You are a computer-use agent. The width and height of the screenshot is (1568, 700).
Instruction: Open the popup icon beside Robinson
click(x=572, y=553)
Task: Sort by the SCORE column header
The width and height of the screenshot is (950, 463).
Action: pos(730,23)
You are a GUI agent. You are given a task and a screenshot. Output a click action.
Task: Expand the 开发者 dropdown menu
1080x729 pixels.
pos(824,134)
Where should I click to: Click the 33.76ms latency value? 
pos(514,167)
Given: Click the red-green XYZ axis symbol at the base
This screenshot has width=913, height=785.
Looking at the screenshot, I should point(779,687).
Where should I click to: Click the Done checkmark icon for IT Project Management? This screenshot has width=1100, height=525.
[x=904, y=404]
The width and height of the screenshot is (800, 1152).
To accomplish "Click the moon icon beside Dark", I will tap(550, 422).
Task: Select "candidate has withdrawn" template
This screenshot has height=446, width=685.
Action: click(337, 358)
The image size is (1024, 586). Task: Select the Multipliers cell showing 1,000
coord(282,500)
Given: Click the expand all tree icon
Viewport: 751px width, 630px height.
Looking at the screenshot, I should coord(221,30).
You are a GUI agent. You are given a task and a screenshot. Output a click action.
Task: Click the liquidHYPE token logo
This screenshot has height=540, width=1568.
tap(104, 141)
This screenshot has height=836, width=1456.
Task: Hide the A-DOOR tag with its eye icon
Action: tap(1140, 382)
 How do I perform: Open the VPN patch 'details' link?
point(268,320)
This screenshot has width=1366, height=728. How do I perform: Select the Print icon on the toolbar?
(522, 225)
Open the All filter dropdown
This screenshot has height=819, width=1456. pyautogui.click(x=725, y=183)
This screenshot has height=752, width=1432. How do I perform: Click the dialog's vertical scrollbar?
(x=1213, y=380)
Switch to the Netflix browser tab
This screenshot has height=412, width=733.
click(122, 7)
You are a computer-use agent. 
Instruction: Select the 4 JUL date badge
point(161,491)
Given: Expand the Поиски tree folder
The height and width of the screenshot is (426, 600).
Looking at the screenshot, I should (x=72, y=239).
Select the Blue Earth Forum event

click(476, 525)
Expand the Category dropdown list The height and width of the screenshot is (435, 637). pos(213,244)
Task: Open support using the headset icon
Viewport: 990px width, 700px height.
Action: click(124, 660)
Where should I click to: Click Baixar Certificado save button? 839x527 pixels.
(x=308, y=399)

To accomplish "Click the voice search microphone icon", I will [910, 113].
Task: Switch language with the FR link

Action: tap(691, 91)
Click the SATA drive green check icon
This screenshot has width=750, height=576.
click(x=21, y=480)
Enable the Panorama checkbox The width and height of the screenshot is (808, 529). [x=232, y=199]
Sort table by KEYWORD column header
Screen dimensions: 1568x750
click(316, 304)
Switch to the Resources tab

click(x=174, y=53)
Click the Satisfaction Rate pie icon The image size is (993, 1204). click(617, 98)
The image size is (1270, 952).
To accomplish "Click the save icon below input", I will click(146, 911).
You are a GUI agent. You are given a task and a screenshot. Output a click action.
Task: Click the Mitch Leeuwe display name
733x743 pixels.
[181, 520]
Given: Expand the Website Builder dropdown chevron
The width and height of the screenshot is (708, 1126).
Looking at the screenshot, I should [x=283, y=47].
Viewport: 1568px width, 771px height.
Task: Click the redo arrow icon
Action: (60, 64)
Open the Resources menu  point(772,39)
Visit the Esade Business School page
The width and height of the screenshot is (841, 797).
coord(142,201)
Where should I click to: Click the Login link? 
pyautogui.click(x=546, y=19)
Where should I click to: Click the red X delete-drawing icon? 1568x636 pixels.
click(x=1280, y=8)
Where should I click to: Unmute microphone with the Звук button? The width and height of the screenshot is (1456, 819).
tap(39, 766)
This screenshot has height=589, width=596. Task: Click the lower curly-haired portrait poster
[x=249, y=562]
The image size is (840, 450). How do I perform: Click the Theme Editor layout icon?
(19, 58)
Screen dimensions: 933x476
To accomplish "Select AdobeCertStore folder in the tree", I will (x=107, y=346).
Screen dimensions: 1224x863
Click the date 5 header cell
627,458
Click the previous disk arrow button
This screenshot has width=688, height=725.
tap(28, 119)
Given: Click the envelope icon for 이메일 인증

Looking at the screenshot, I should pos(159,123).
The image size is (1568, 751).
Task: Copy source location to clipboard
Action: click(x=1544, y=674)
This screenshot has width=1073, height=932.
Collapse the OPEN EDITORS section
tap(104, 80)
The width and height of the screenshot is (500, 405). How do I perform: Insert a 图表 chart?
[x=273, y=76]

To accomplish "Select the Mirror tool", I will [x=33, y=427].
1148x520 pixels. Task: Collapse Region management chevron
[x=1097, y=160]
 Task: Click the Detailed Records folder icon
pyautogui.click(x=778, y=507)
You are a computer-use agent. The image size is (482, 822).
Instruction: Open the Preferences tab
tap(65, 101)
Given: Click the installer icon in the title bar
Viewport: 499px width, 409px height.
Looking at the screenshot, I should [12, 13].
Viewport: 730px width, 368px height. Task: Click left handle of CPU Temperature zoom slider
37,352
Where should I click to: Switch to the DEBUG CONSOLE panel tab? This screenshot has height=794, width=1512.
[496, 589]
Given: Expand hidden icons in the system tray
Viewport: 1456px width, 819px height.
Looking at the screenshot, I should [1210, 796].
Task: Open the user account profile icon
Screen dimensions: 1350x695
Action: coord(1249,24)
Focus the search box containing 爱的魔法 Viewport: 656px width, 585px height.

☆ ☆ ☆ ☆ ☆

_Your objective:_ From the top of the listing above, restate each line word for word up to and including the line with "Task: Expand the 开发者 dropdown menu"; add nothing else.

_Your solution:_
You are a computer-use agent. The width and height of the screenshot is (1568, 700).
Instruction: Open the popup icon beside Robinson
click(x=572, y=553)
Task: Sort by the SCORE column header
The width and height of the screenshot is (950, 463).
Action: pos(730,23)
You are a GUI agent. You are given a task and a screenshot. Output a click action.
Task: Expand the 开发者 dropdown menu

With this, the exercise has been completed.